One final methodological thought on developmental psychopathology. Freud was among the first to recognise the value of studying typical and atypical development alongside one another, to achieve new depths of vision. So, too, there are insights to be gained from studying ‘atypical atypicality’. Let me return to autism. Suppose there are diverse developmental pathways to autism, which is, after all, a constellation of clinical features (a syndrome) that happen to co-occur. With this idea in mind, we have conducted studies of congenitally blind children, among whom the syndrome is prevalent and sometimes unusual in presentation. Our hypothesis is that these children are at risk for developing this particular cluster of clinical features for a period early in their lives, because they are compromised in their engagement with other people’s attitudes towards a shared, visually specified world – and therefore, at a disadvantage in coming to coordinate, understand and move among different mental perspectives, a critical problem for sighted children with autism.  The question arises: if autism is a heterogeneous developmental disorder, and not, as often supposed, a behavioural print-out of constitutional brain dysfunction (which is not to deny that neurological disorder is often causative), then how come it is relatively coherent as a syndrome? To seek an answer to this question, we would do well to trace the developmental implications of specific forms of limitation in very young children’s experience of self-other-world relations.

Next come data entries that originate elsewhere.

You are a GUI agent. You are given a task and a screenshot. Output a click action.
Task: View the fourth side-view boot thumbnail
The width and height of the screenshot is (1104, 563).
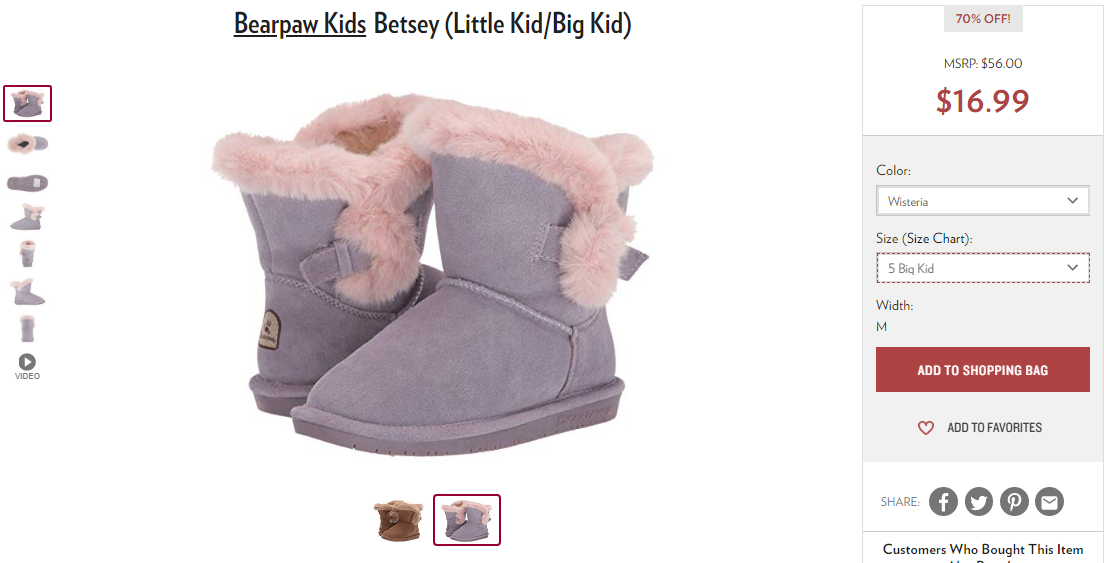pos(27,217)
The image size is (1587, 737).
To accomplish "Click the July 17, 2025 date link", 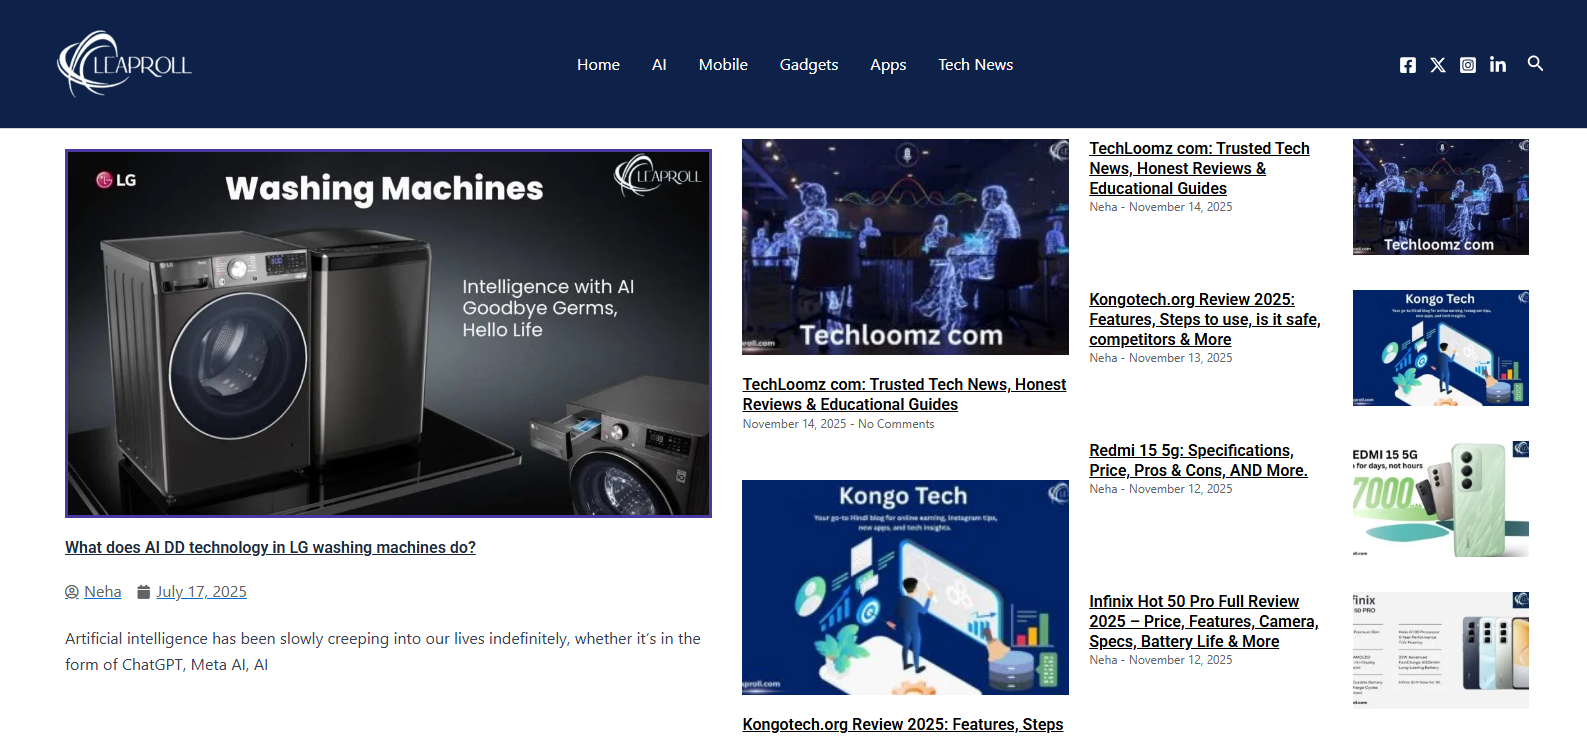I will point(201,592).
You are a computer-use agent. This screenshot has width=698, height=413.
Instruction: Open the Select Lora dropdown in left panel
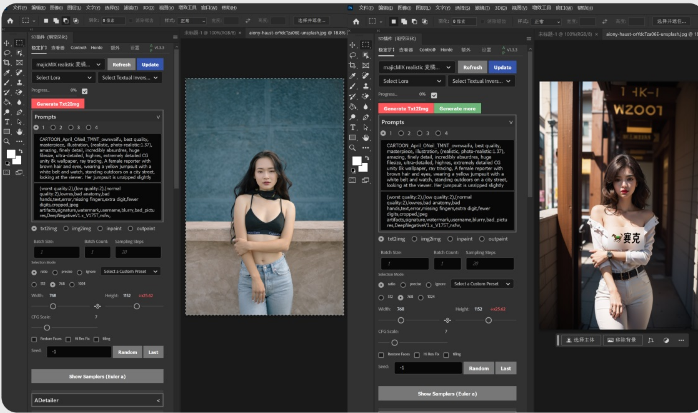pyautogui.click(x=64, y=77)
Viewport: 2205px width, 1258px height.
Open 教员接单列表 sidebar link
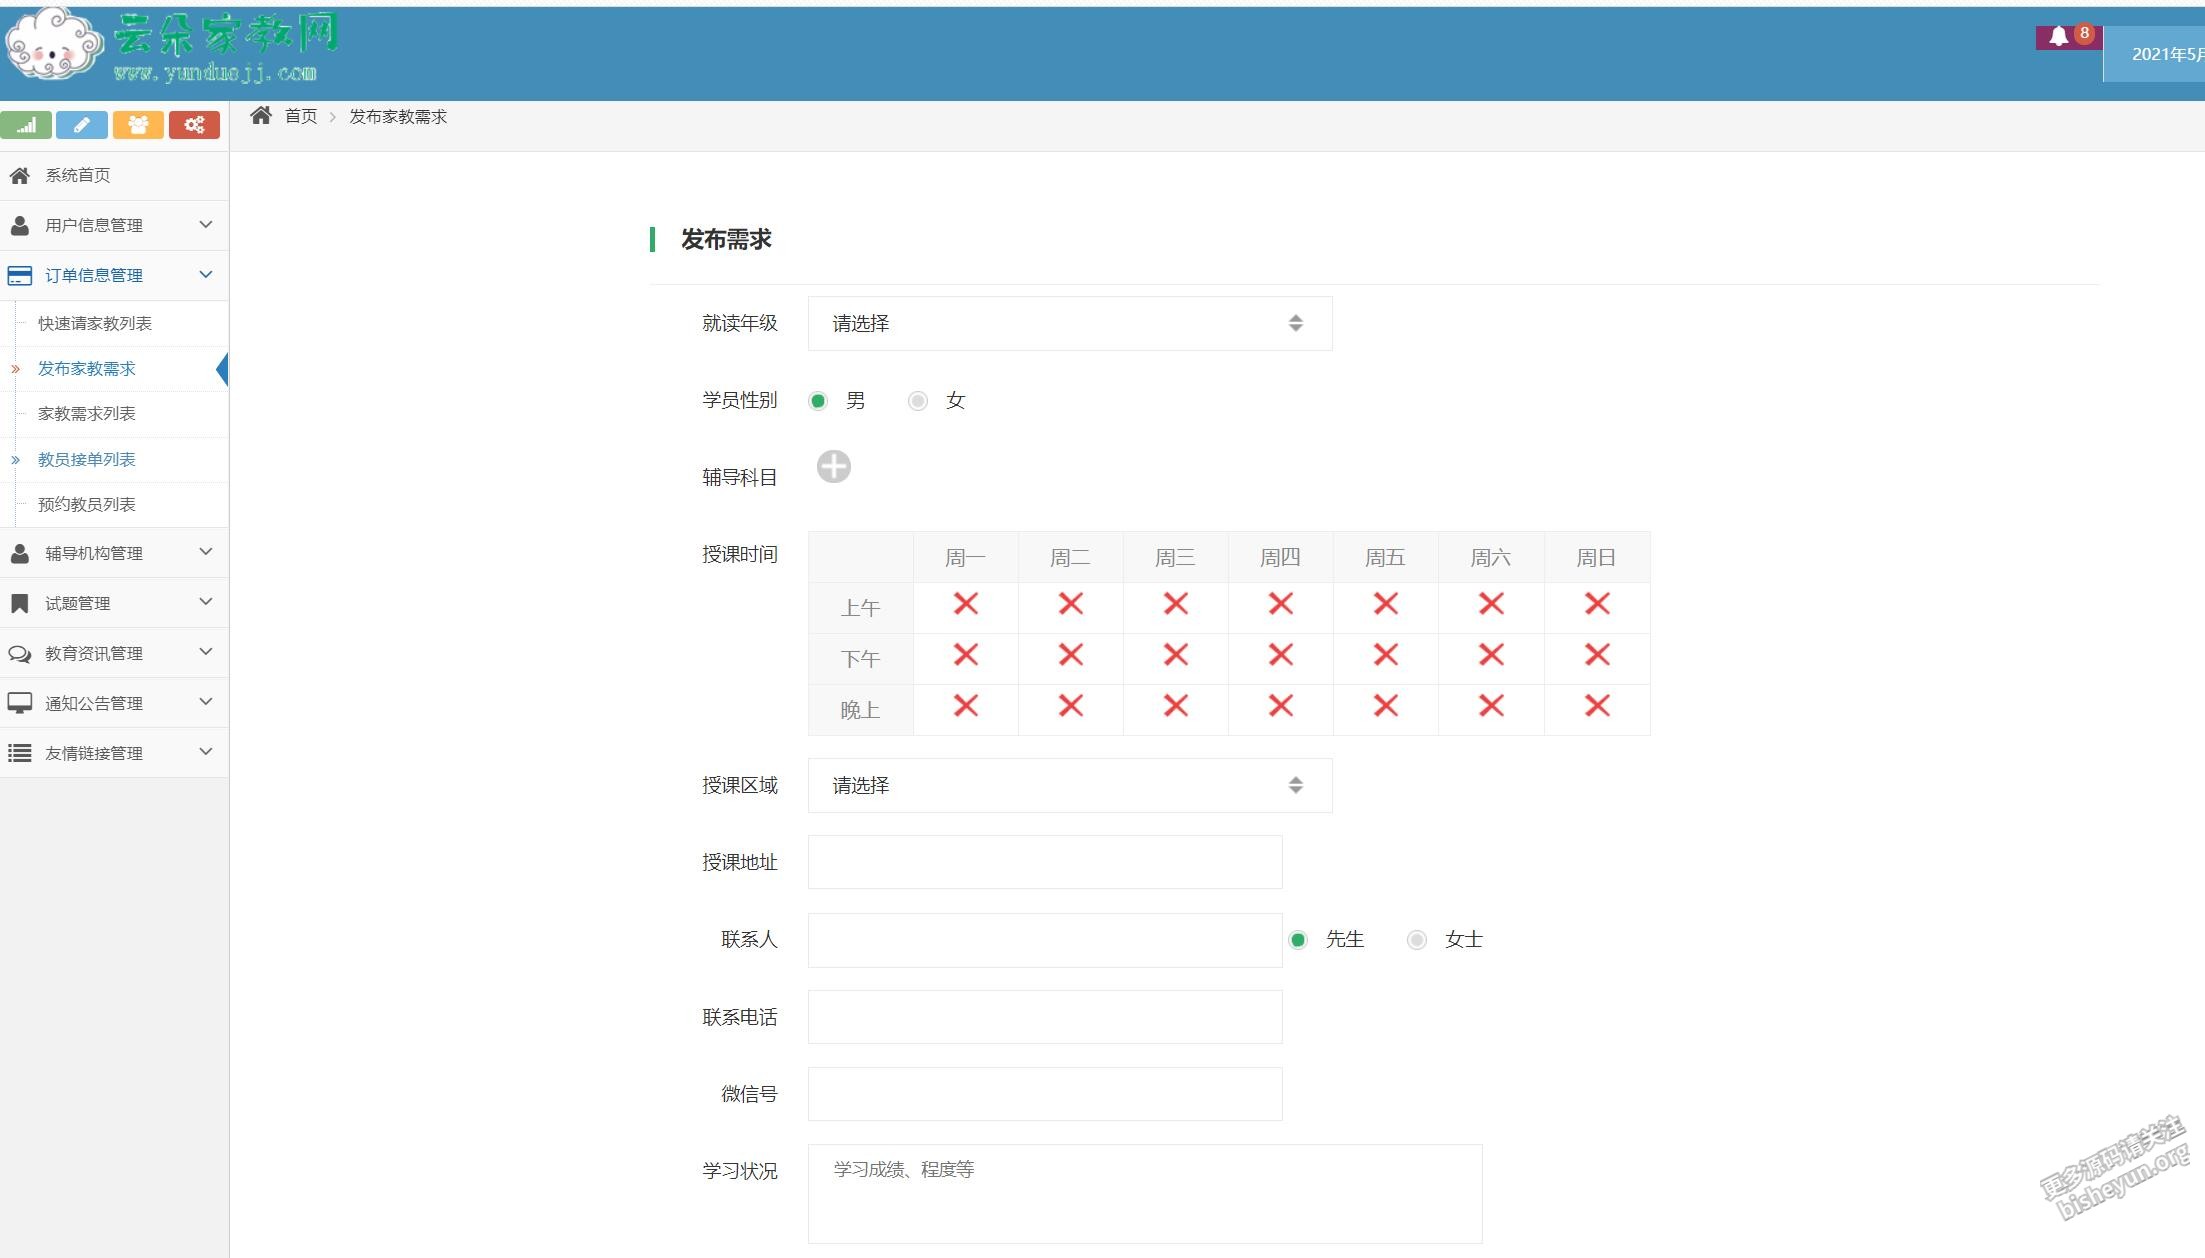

I hope I have conveyed how much I respect, indeed relish, the methods of science. Having said this, it has been reflection on the nature of interpersonal experience, enriched by psychoanalysis and philosophy, that has inspired my own attempts to apply such methods to address vital but elusive issues in developmental psychopathology. It’s a journey that has led me to explore the very origins of thinking, for example in my book The Cradle of Thought. And if this piece is more intellectual/academic than most of the ‘Careers’ profiles on these pages… well, that’s just me!